A primeira reunião foi geral, no ginásio do Vasco, com pais das categorias do Sub-06 ao Sub-14. Um encontro grande, com cara de “casa cheia”, mas com um propósito íntimo: alinhar expectativas e lembrar que formar é mais do que vencer. Teve a participação do Coordenador Técnico Geral do Futebol de Base, Felipe, ex-craque que conhece como poucos a estrada entre a alegria e a frustração. E talvez por isso suas palavras tenham pesado de um jeito diferente: ele falou da própria base, das pressões que chegam cedo, do brilho que encanta e do tombo que ensina. E, principalmente, mostrou o que muita gente demora a aprender: o comportamento dos pais pode ser ponte — ou muro — para o crescimento dos filhos.
No dia 04 de maio, começaram as reuniões focadas no Sub-14. Aí a conversa ganhou lupa e profundidade. Com a presença do coordenador geral, do coordenador técnico e representantes de todos os departamentos — assistência social, DESP (médico, fisiológico, odontológico, nutricional, fisioterapia), além do físico, mental e técnico — o clube explicou a metodologia de trabalho de cada área dentro de uma filosofia unificada: centrada no atleta, com a família como base essencial do desenvolvimento. Não foi palestra para “cumprir agenda”; foi alinhamento de cultura. Falou-se de frustrações, de perdas, de ganhos, do tempo de cada um e da coragem de permanecer inteiro mesmo quando a partida não sai como o sonho.

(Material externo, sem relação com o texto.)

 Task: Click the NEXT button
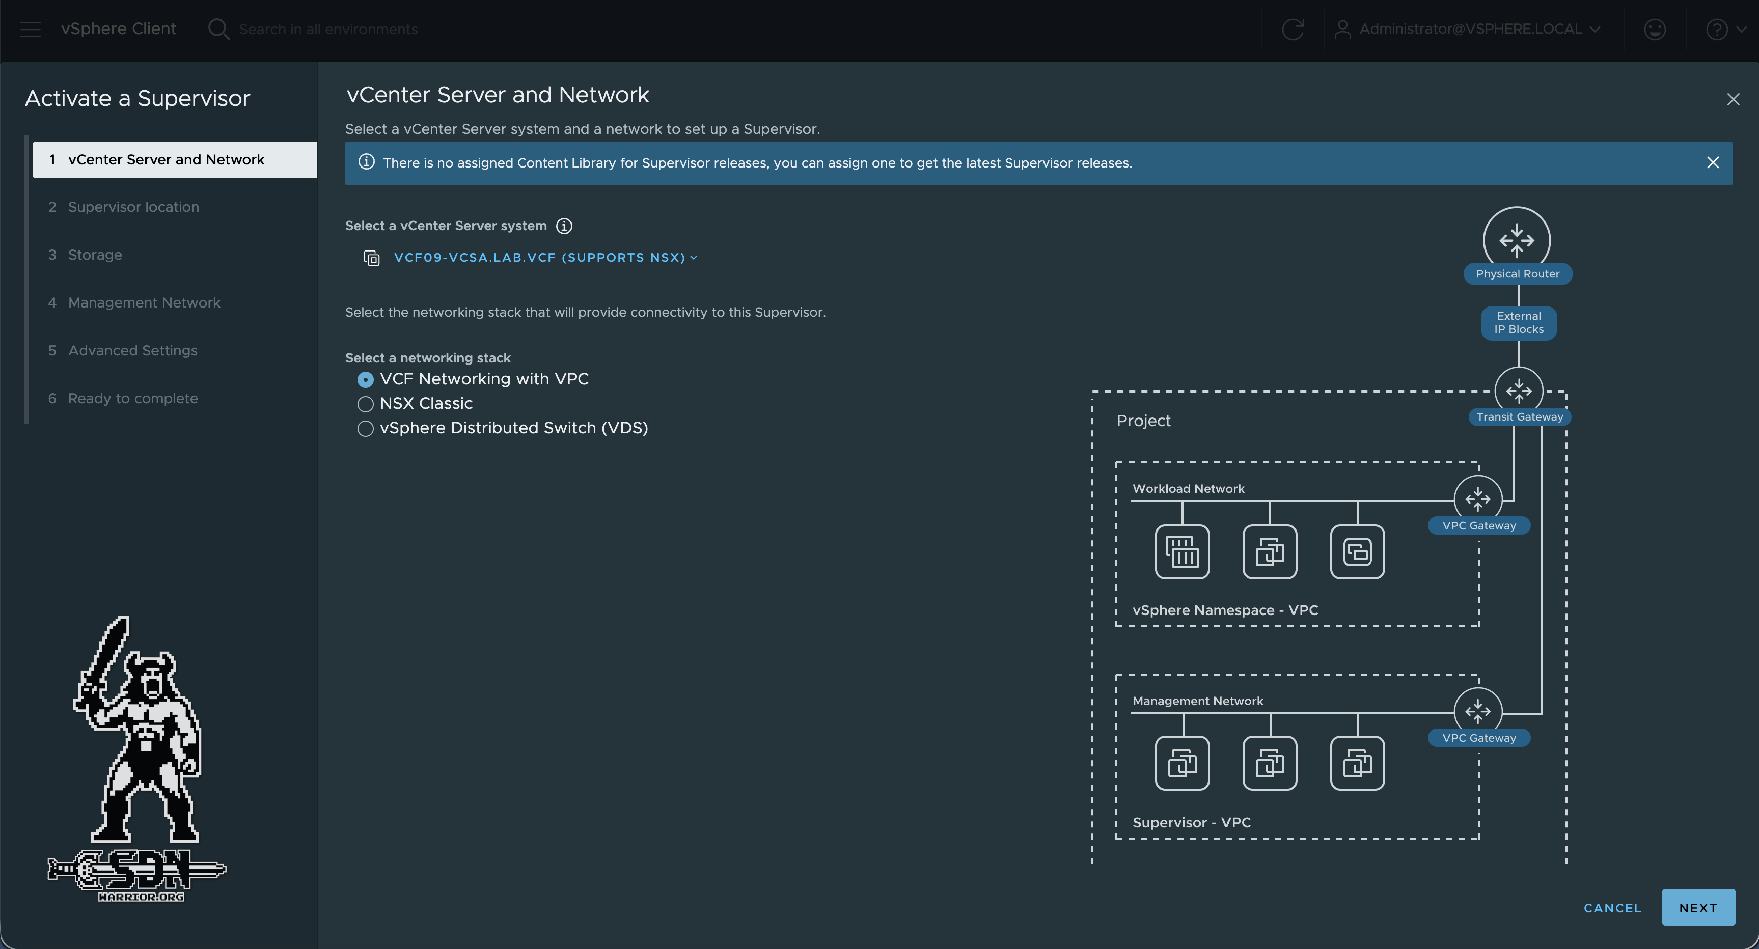pos(1698,907)
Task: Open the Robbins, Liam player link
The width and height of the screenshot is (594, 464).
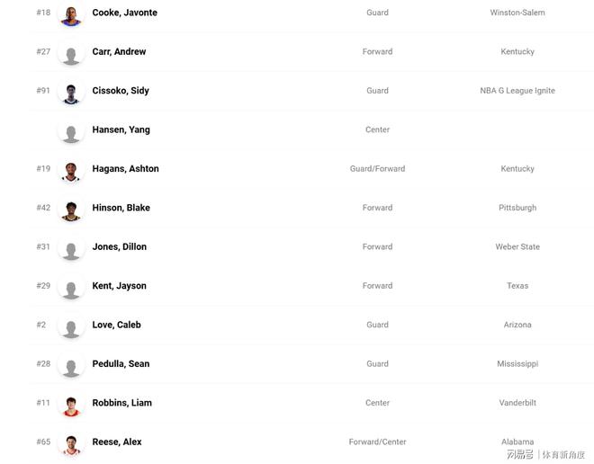Action: coord(122,403)
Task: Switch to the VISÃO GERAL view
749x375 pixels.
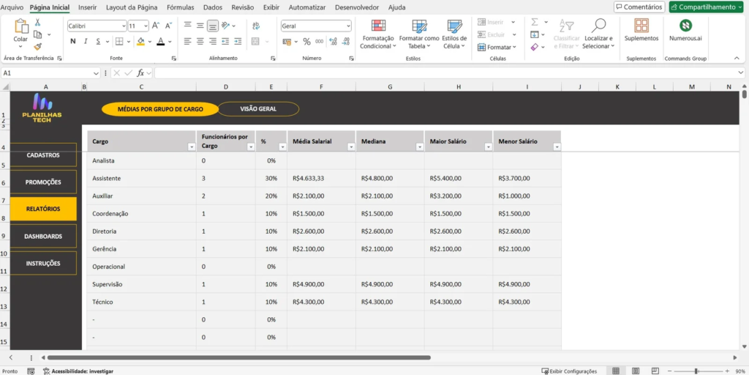Action: pyautogui.click(x=257, y=109)
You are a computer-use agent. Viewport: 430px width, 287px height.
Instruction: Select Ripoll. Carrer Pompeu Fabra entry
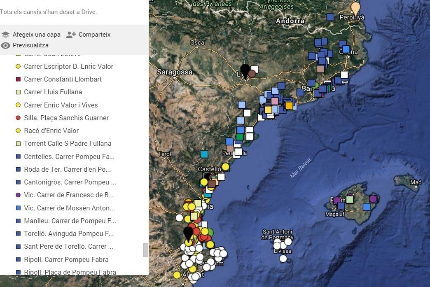pos(66,259)
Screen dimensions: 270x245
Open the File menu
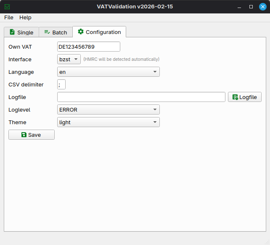9,18
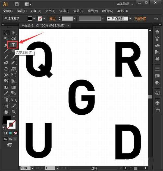Launch Adobe Bridge via Br button
The image size is (163, 171).
[x=17, y=4]
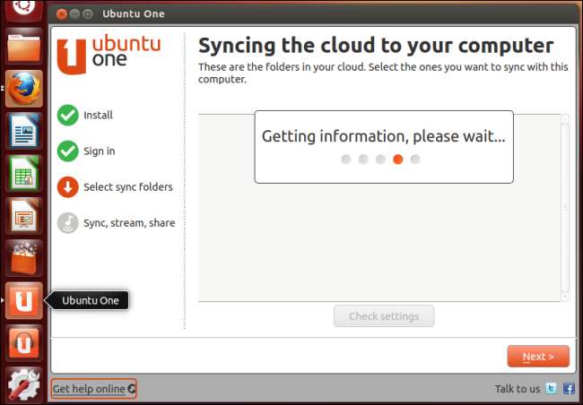Open Ubuntu One Music headphones icon
The image size is (583, 405).
24,343
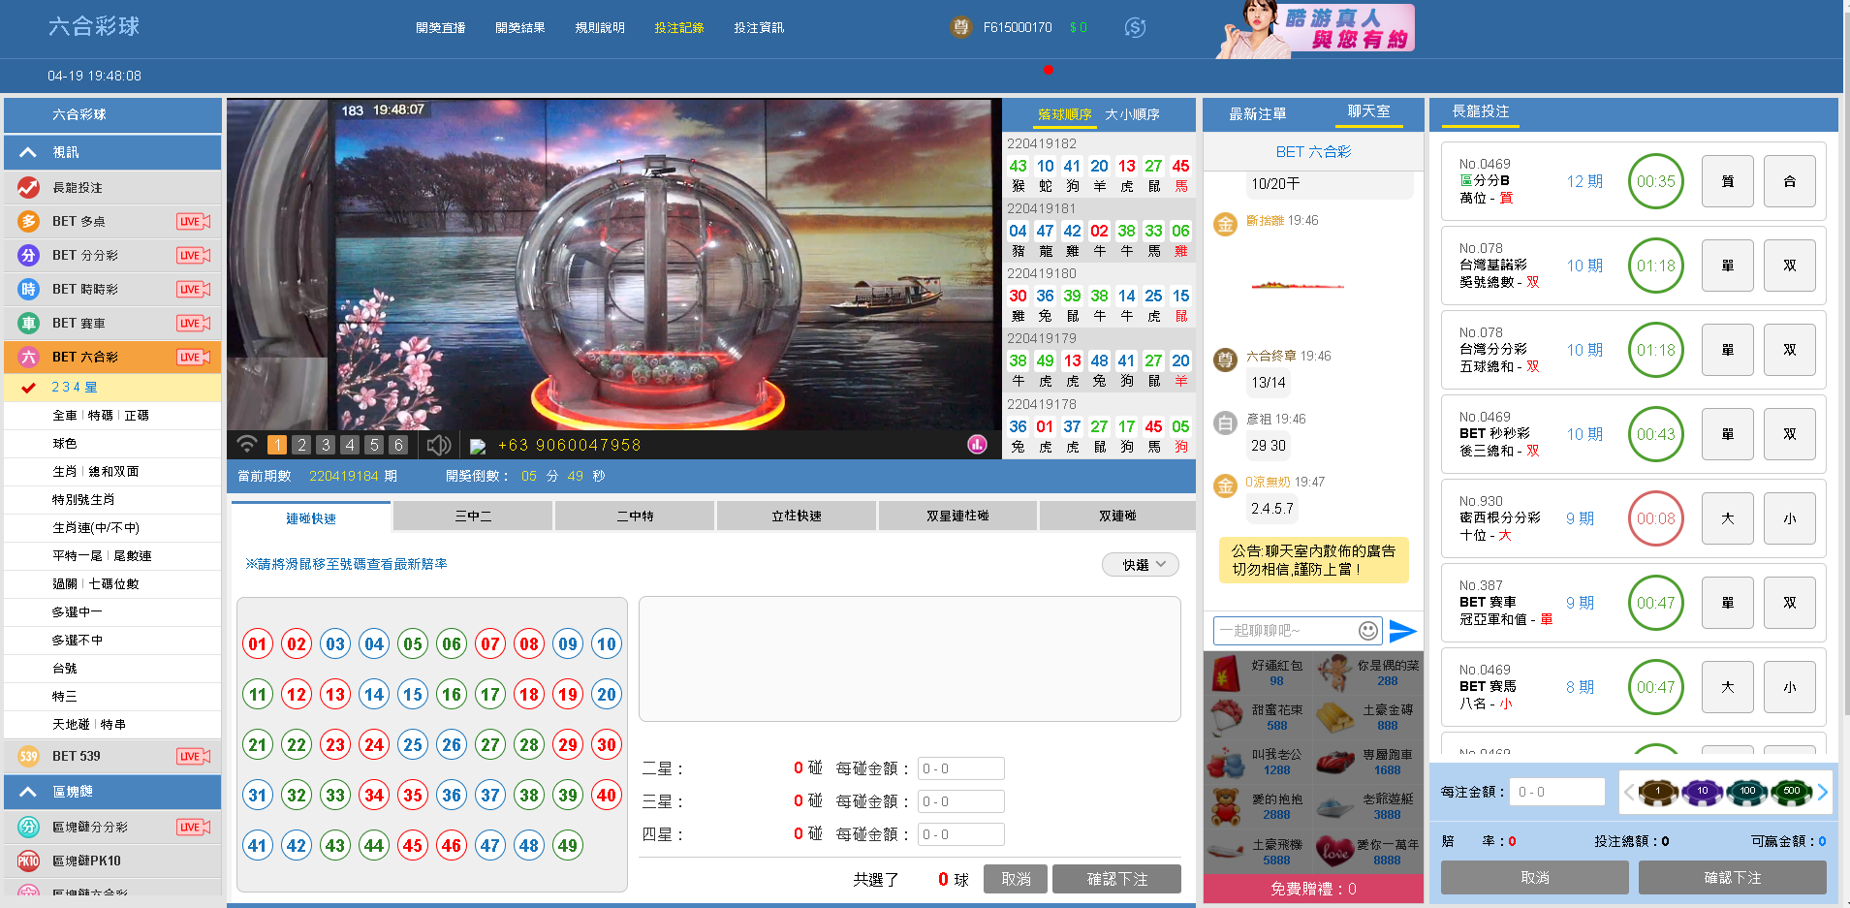Select the 100 betting chip
This screenshot has width=1850, height=908.
click(1747, 792)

O destaque natural ficou para o departamento psicológico — apontado como um dos maiores do Brasil entre clubes formadores — reforçando o que o futebol moderno já não discute mais: mente também treina. E, muitas vezes, é ali que o jogo vira. Porque o Sub-14 não é só um campo menor com pernas mais curtas; é um território onde o menino começa a entender que ser atleta exige lidar com comparação, ansiedade, cobrança e expectativas que nem sempre cabem na idade.

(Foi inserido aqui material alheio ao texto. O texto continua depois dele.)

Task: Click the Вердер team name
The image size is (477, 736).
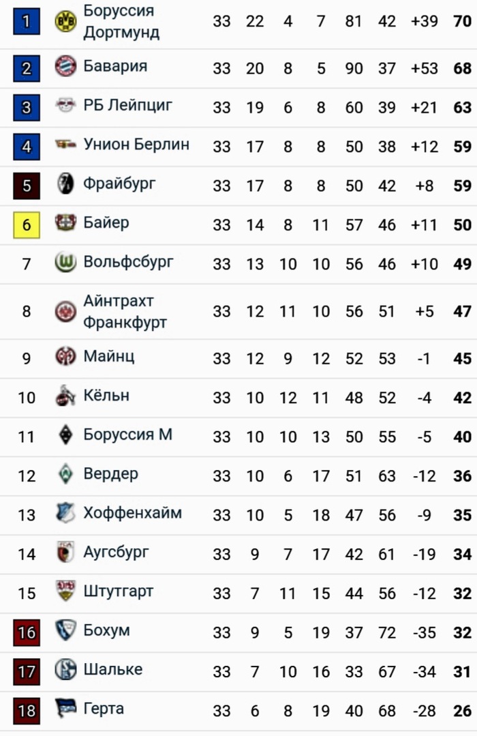Action: (x=110, y=474)
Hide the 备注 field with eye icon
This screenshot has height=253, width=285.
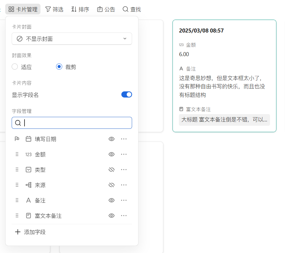pos(112,200)
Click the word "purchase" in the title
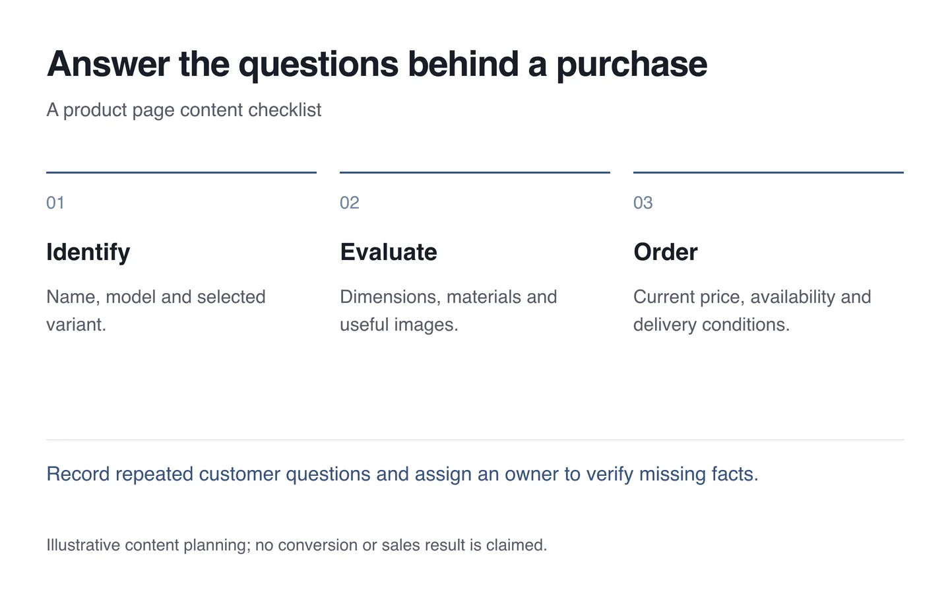This screenshot has height=594, width=950. point(632,65)
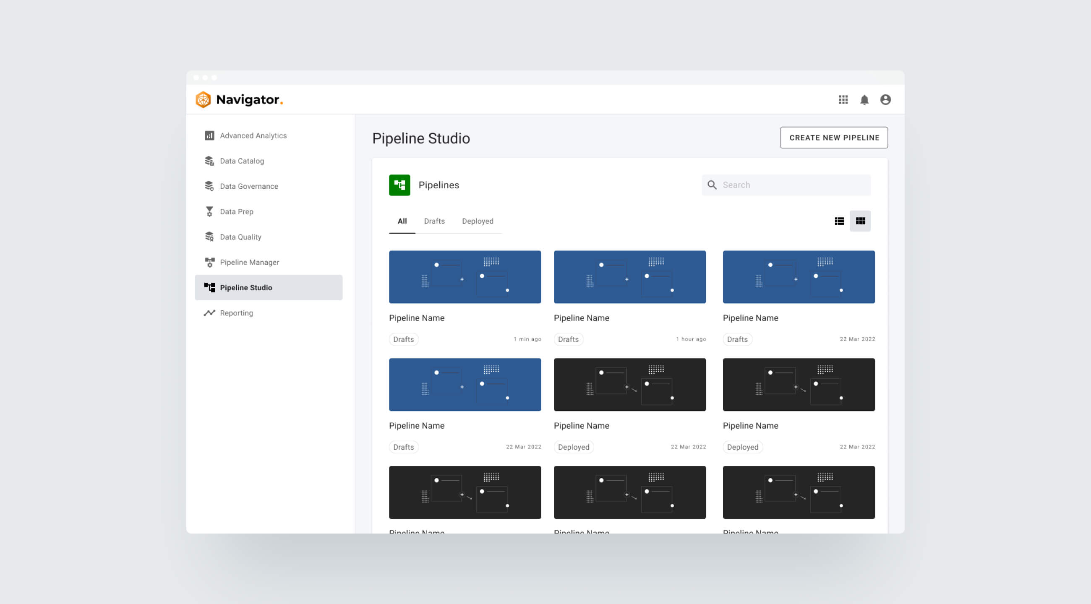Screen dimensions: 1091x604
Task: Click CREATE NEW PIPELINE
Action: tap(834, 138)
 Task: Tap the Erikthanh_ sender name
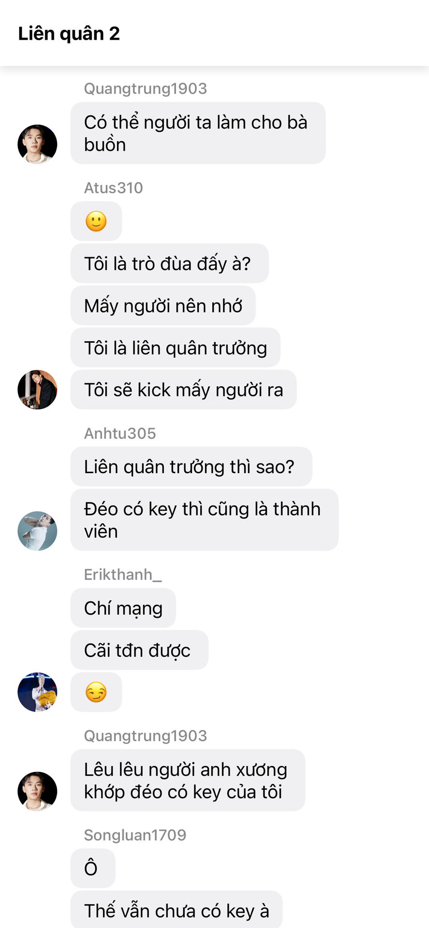click(x=123, y=574)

O ponto que ficou marcado nessa reunião foi a preocupação do Vasco com uma ordem que não se negocia: primeiro o ser humano, depois o atleta. E isso não apareceu como frase bonita, mas como direção prática sustentada em valores que atravessam a história do clube: respeito, solidariedade, criatividade, acolhimento, coletividade e competitividade. Valores que, lá atrás, ajudaram o Vasco a ser o que é — e que, hoje, dão sentido ao que a base tenta construir: jogadores que saibam competir sem se perder de si mesmos.
A próxima etapa será ainda mais cuidadosa: uma reunião individual com cada pai, para explicar a evolução técnica de cada atleta. Um passo que diz muito sobre o processo: quando o clube dedica tempo para conversar olho no olho, ele está dizendo que desenvolvimento não é apenas planilha — é trajetória.
E talvez seja essa a maior crônica desse mês sem jogo: enquanto o calendário parou, o Vasco continuou em movimento. Porque há pausas que não interrompem; há pausas que preparam. E quando a bola voltar a rolar, vai ter treino, vai ter jogo… mas vai ter também uma família mais consciente do seu papel no caminho do filho. E isso, no futebol de base, vale como gol.